_Prompt_
Put the entries below into a numbered list, one line per number, from the line with "Task: Click the 'Share the truth' tweet text" up to and including the line with "Click the red", leaving out blank lines.

── Listed entries ──

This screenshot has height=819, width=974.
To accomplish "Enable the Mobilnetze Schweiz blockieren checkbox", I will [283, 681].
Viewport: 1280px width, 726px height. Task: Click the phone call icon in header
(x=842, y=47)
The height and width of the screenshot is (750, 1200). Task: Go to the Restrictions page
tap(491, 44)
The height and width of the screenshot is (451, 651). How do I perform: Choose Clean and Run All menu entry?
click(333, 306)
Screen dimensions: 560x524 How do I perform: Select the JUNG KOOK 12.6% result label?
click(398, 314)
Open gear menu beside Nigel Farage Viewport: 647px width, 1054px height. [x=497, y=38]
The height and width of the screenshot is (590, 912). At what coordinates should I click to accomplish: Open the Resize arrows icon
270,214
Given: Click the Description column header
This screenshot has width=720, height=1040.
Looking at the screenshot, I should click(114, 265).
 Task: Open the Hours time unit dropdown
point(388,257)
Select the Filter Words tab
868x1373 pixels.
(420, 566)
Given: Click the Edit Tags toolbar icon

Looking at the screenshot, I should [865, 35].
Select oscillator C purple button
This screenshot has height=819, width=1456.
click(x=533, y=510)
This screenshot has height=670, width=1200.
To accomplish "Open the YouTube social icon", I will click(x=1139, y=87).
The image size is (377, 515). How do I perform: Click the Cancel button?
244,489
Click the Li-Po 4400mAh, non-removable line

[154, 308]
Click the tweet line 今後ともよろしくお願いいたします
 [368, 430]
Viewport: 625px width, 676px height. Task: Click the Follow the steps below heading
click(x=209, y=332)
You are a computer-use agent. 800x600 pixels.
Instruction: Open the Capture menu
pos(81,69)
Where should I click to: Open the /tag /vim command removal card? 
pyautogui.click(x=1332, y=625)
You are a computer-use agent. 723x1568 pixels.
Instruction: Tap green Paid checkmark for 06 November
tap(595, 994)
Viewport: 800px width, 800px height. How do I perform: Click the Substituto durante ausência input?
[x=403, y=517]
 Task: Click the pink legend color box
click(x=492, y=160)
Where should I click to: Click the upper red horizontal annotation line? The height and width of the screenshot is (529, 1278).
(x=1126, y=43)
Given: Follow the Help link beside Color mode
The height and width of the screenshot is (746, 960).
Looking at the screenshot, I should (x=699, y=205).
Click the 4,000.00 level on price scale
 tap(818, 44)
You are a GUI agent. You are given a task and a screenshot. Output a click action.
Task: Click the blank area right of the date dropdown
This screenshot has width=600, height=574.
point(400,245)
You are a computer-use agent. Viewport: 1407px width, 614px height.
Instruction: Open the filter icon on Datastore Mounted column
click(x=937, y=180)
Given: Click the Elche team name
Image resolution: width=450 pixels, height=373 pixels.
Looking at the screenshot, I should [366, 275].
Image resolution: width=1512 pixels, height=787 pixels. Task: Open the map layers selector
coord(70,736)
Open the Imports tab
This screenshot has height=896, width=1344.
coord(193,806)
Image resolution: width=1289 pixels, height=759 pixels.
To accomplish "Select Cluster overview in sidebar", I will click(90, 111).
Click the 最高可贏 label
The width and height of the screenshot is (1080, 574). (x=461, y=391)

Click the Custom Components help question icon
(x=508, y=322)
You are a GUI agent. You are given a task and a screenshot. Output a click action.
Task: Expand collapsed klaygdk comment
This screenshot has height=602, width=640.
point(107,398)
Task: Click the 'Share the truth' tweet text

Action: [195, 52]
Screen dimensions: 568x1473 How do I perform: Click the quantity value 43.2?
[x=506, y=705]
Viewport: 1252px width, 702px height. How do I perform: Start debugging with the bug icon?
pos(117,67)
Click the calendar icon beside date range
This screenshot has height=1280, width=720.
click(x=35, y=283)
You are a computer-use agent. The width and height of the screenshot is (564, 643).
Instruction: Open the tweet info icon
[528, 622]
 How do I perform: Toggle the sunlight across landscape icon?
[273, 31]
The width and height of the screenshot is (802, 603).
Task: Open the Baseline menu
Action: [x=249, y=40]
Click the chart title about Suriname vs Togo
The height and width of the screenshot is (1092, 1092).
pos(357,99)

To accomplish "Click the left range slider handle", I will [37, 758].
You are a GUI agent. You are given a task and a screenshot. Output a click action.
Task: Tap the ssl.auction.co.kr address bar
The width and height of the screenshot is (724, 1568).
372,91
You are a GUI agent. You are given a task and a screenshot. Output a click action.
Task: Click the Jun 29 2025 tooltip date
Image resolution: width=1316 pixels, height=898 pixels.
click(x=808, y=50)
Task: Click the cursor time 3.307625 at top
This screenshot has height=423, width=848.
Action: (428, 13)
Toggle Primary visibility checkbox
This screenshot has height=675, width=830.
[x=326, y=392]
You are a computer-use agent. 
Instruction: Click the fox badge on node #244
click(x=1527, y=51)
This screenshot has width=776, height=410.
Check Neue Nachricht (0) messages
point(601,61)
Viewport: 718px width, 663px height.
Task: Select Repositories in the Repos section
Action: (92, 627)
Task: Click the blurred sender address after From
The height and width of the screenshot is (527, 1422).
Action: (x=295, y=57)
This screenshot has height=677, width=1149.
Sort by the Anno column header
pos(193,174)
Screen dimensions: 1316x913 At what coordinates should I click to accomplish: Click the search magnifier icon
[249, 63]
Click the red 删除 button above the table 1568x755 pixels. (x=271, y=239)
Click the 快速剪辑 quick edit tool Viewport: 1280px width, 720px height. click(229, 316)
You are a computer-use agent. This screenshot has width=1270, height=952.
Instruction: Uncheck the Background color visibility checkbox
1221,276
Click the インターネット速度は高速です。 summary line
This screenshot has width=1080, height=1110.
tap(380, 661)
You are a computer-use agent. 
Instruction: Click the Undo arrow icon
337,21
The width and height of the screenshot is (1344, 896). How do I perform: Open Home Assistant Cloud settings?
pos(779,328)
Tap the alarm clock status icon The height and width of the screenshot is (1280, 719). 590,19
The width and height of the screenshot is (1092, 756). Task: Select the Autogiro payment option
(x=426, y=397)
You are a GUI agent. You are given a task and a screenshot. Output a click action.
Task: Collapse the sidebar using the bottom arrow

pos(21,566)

───

_Full solution_
1. Task: Click the 'Share the truth' tweet text
2. Action: [195, 52]
3. Screen dimensions: 568x1473 How do I perform: Click the quantity value 43.2?
4. [x=506, y=705]
5. Viewport: 1252px width, 702px height. How do I perform: Start debugging with the bug icon?
6. pos(117,67)
7. Click the calendar icon beside date range
8. This screenshot has height=1280, width=720.
9. click(x=35, y=283)
10. You are a computer-use agent. The width and height of the screenshot is (564, 643).
11. Instruction: Open the tweet info icon
12. [528, 622]
13.  How do I perform: Toggle the sunlight across landscape icon?
14. [273, 31]
15. The width and height of the screenshot is (802, 603).
16. Task: Open the Baseline menu
17. Action: [x=249, y=40]
18. Click the chart title about Suriname vs Togo
19. The height and width of the screenshot is (1092, 1092).
20. pos(357,99)
21. To accomplish "Click the left range slider handle", I will [37, 758].
22. You are a GUI agent. You are given a task and a screenshot. Output a click action.
23. Task: Tap the ssl.auction.co.kr address bar
24. The width and height of the screenshot is (724, 1568).
25. 372,91
26. You are a GUI agent. You are given a task and a screenshot. Output a click action.
27. Task: Click the Jun 29 2025 tooltip date
28. Image resolution: width=1316 pixels, height=898 pixels.
29. click(x=808, y=50)
30. Task: Click the cursor time 3.307625 at top
31. This screenshot has height=423, width=848.
32. Action: (428, 13)
33. Toggle Primary visibility checkbox
34. This screenshot has height=675, width=830.
35. [x=326, y=392]
36. You are a computer-use agent. 
37. Instruction: Click the fox badge on node #244
38. click(x=1527, y=51)
39. This screenshot has width=776, height=410.
40. Check Neue Nachricht (0) messages
41. point(601,61)
42. Viewport: 718px width, 663px height.
43. Task: Select Repositories in the Repos section
44. Action: (92, 627)
45. Task: Click the blurred sender address after From
46. The height and width of the screenshot is (527, 1422).
47. Action: (x=295, y=57)
48. This screenshot has height=677, width=1149.
49. Sort by the Anno column header
50. pos(193,174)
51. Screen dimensions: 1316x913 At what coordinates should I click to accomplish: Click the search magnifier icon
52. [249, 63]
53. Click the red 删除 button above the table 1568x755 pixels. (x=271, y=239)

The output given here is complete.